MONTGOMERY (AP) — A state commission approved a move Thursday to conceal the identity of crime victims from the public in Alabama, a major change that an open government advocate called a "huge step" backward but supporters said was needed to help protect the innocent.

Members of the Alabama Criminal Justice Information Center Commission voted to move most information that could identify a crime victim from the front page of police report forms — which is routinely available to the public — to the back page, which is confidential.

Russell County Sheriff Tommy Boswell said the change was needed because most anyone with a computer can find a crime victim using the information currently available to the public: names, addresses, birth dates and Social Security numbers.

"The world has changed in the 20 years since we last did this," said Boswell, the commission chairman.

Fayette County District Attorney Chris McCool, who also supported the change, said no one chooses to be a crime victim and many people don't want their identities made public when they are victimized.

"I have a real concern that the victim's privacy be protected," said McCool, speaking on behalf of the Alabama District Attorneys Association.

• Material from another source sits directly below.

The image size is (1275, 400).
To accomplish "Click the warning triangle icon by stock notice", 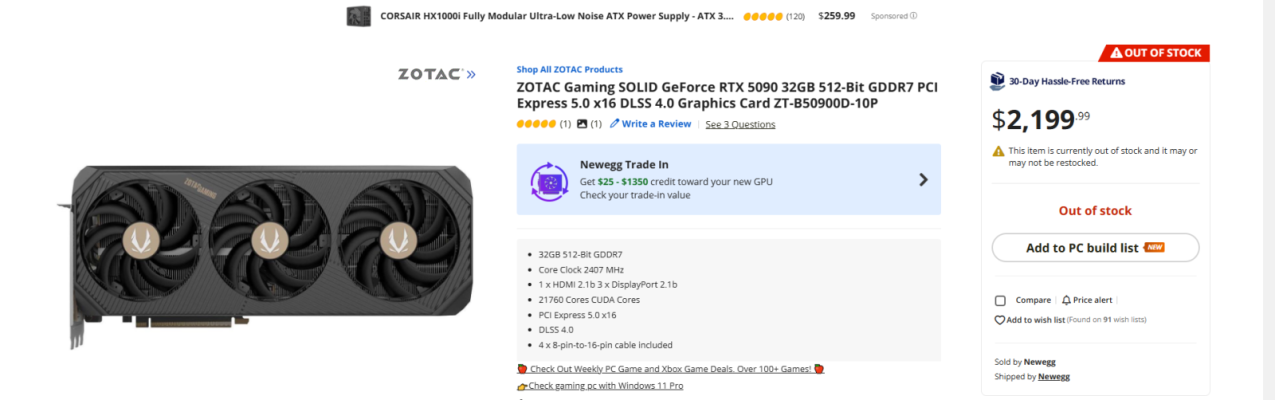I will [999, 151].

The only dissenting vote came from Mike Coppage, director of the Alabama Department of Public Safety. Coppage said he feared hiding the names of crime victims would depersonalize crime by making its victims anonymous.

The head of a group that opposes government secrecy criticized the decision.

"It's just a huge step backward in terms of government openness," said Dale Harrison, chairman of the Alabama Center for Open Government.

The Alabama Press Association, a trade group for newspapers, also opposed the change. Executive director Felicia Mason said the move would make it more difficult for papers to report on crime in their communities.

To help ease such worries, the commission also approved an addition to a statewide police handbook stating that police "have historically released victim names and telephone numbers to credentialed members of the news media." The change "is not intended to alter that practice," the new handbook states.